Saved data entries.
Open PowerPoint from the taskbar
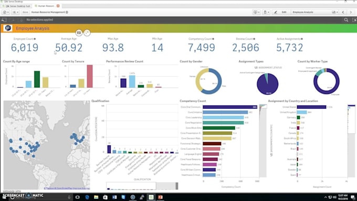The height and width of the screenshot is (201, 357). (161, 197)
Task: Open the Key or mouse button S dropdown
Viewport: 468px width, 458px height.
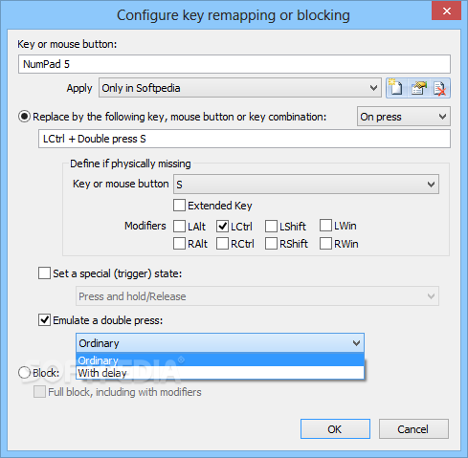Action: coord(306,185)
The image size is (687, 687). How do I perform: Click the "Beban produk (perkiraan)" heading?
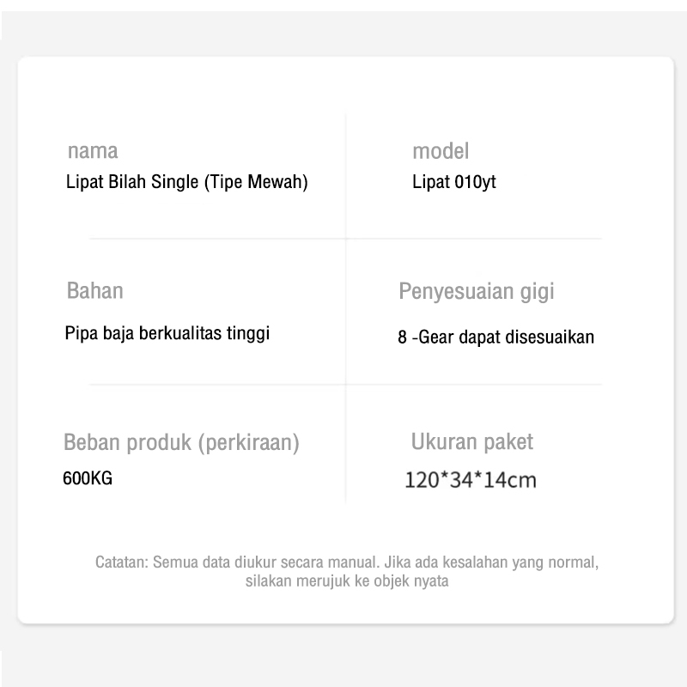pyautogui.click(x=181, y=443)
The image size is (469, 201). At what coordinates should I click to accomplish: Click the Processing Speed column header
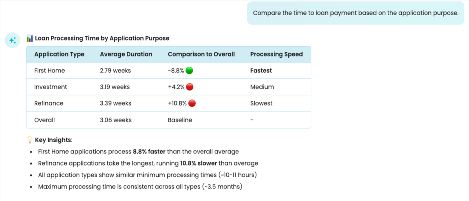pos(276,54)
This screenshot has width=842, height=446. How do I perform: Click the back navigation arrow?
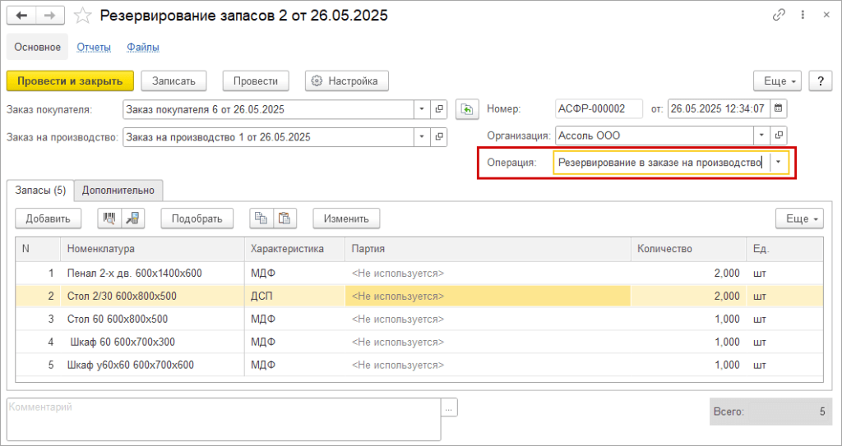[x=22, y=16]
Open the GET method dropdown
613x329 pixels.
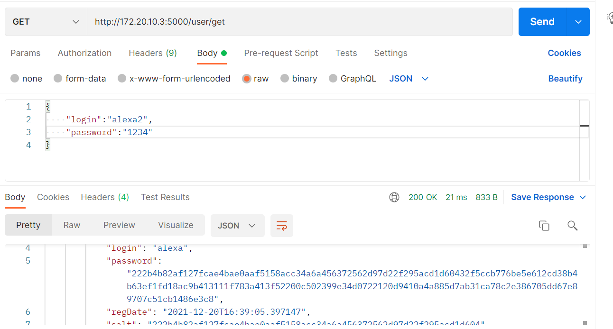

Task instructions.
Would you please print out all the records above exactly, minus any pictures?

Worked solution.
Open PowerPoint from the taskbar
The height and width of the screenshot is (201, 357). (161, 197)
Task: Open the Key or mouse button S dropdown
Viewport: 468px width, 458px height.
Action: coord(306,185)
The image size is (687, 687). How do I perform: Click the "Beban produk (perkiraan)" heading?
pyautogui.click(x=181, y=443)
The image size is (469, 201). At what coordinates should I click to accomplish: Click the Processing Speed column header
pos(276,54)
This screenshot has width=842, height=446. How do I perform: Click the back navigation arrow?
[x=22, y=16]
Open the GET method dropdown
613x329 pixels.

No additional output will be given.